Contact Lens Could Treat Serious Eye Disease
The University of New Hampshire created a hydrogel that could one day be made into a contact lens to more effectively treat corneal melting, a condition that is a significant cause for blindness worldwide. With this incurable eye disease, the patient’s cornea melts due to the uncontrolled production of certain zinc-dependent enzymes by the patient’s immune cells in the cornea. The hydrogel is localized in the eye and deactivates the enzymes by eliminating the zinc ions from the cornea. The end goal is to make the hydrogel into a contact lens that would allow more localized treatment of the eye and avoid side effects in the rest of the body. And since it would be a contact lens, if there were any issues, the patient could simply remove it.
Contact: Robbin Ray, Communications and Public Affairs
Hermetic Seal Leak Detection
NASA’s Marshall Space Flight Center developed an apparatus for use in nondestructive testing of hermetic seals of containers or instrumentation. The device is capable of detecting both large and small leaks and can be calibrated to characterize the relative leak rate. The system is sensitive enough to detect a container leak of 10-6 cc/sec in less than a minute and multiple test units can be tested in parallel. The leak detection system chamber can be of any size or shape to accommodate any type of sealed object. It does not require specialized gases for pressurization and detection, and eliminates the need for expensive instrumentation such as a mass spectrometer.

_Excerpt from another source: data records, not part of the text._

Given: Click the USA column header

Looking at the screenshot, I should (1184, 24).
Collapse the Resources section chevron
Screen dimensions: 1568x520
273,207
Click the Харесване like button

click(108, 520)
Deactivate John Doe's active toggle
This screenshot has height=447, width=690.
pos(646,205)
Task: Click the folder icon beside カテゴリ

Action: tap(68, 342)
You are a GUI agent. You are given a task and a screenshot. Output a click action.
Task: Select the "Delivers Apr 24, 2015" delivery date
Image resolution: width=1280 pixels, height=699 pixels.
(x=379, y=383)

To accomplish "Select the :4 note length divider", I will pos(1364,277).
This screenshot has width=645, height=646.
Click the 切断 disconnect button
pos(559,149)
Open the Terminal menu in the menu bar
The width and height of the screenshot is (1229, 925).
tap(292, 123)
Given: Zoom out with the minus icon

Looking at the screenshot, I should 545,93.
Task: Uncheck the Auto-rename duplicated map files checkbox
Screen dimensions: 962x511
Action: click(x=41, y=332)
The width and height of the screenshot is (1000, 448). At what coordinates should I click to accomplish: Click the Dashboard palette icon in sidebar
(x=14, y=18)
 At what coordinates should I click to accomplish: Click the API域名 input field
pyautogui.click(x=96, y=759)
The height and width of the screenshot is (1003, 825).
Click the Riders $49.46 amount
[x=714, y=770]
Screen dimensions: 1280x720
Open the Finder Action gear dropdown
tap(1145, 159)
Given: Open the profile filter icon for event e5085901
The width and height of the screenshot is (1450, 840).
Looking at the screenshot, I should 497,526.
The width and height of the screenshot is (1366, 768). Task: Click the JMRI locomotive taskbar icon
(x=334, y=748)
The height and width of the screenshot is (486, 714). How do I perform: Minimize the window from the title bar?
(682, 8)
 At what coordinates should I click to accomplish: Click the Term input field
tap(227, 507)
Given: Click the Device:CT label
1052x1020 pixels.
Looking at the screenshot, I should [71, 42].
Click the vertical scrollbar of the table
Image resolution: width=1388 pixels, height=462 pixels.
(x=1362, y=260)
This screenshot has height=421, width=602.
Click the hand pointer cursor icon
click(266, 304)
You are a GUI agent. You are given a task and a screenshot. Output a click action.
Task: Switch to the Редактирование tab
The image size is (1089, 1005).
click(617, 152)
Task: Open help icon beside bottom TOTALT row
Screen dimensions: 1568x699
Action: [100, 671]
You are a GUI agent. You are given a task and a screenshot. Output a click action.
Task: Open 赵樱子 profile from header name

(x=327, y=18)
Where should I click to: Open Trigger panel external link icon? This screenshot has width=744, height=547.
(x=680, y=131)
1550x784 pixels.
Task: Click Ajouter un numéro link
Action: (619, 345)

The technology is ideal for use in many industries, from aerospace applications to food packaging and commercial goods.
Contact: Sammy Nabors, Marshall Space Flight Center
Optical Imaging System Finds Tiny Tumors
Many types of cancer could be more easily treated if they were detected at an earlier stage. MIT researchers have developed DOLPHIN (Detection of Optically Luminescent Probes using Hyperspectral and diffuse Imaging in Near-infrared), which could enable them to find tiny tumors, as small as a couple hundred cells, deep within the body. The system relies on near-infrared light and can detect a signal to a tissue depth of 8 centimeters — far deeper than any existing biomedical optical imaging technique. The researchers hope to adapt the imaging technology for early detection of other types of cancers that are currently difficult to detect until late stages, including pancreatic, brain, and skin cancer.